:: About this task ::
With the pictures removed, please write out every line below exactly as given.

(Pixel coordinate grounding data)

[Start of Attachment]

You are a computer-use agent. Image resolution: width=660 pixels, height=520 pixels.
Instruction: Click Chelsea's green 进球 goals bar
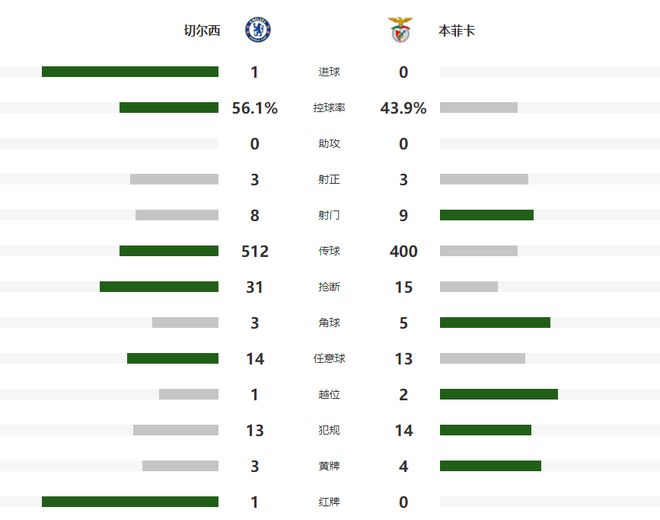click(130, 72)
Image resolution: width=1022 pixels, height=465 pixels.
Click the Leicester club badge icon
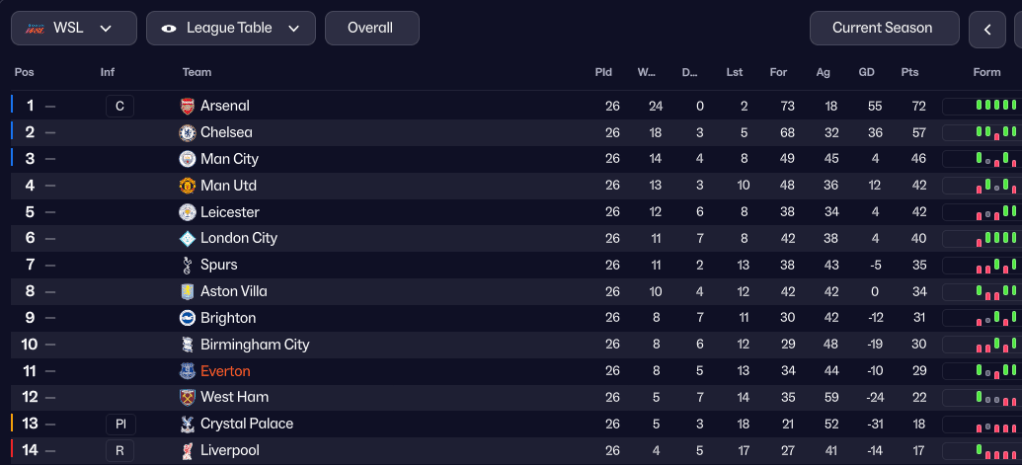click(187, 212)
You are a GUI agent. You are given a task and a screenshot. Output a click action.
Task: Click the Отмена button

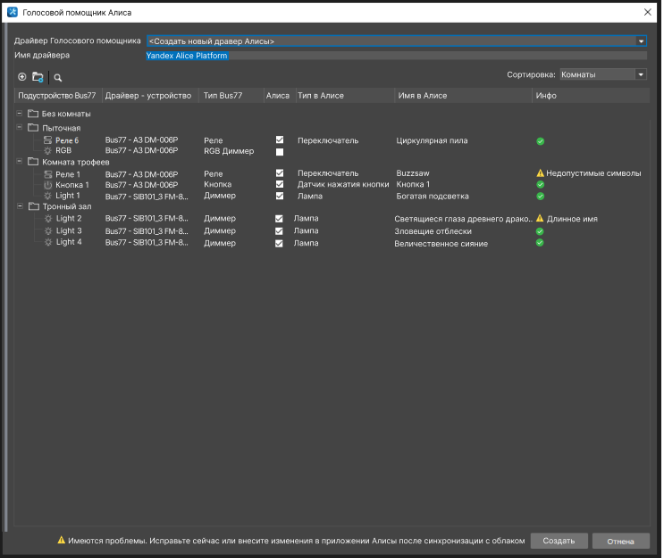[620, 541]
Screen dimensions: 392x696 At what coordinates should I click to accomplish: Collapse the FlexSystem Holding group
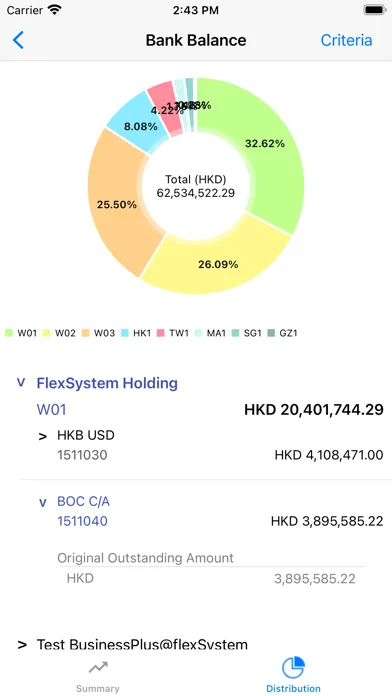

[End of Attachment]

:: Answer area ::
You are a computer-use agent. Image resolution: width=660 pixels, height=520 pixels.
Instruction: Click Chelsea's green 进球 goals bar
click(130, 72)
Image resolution: width=1022 pixels, height=465 pixels.
Click the Leicester club badge icon
click(187, 212)
You are a GUI agent. You are given a task and a screenshot. Output a click action.
Task: Click the Отмена button

[620, 541]
Screen dimensions: 392x696 At what coordinates should I click to accomplish: Collapse the FlexSystem Holding group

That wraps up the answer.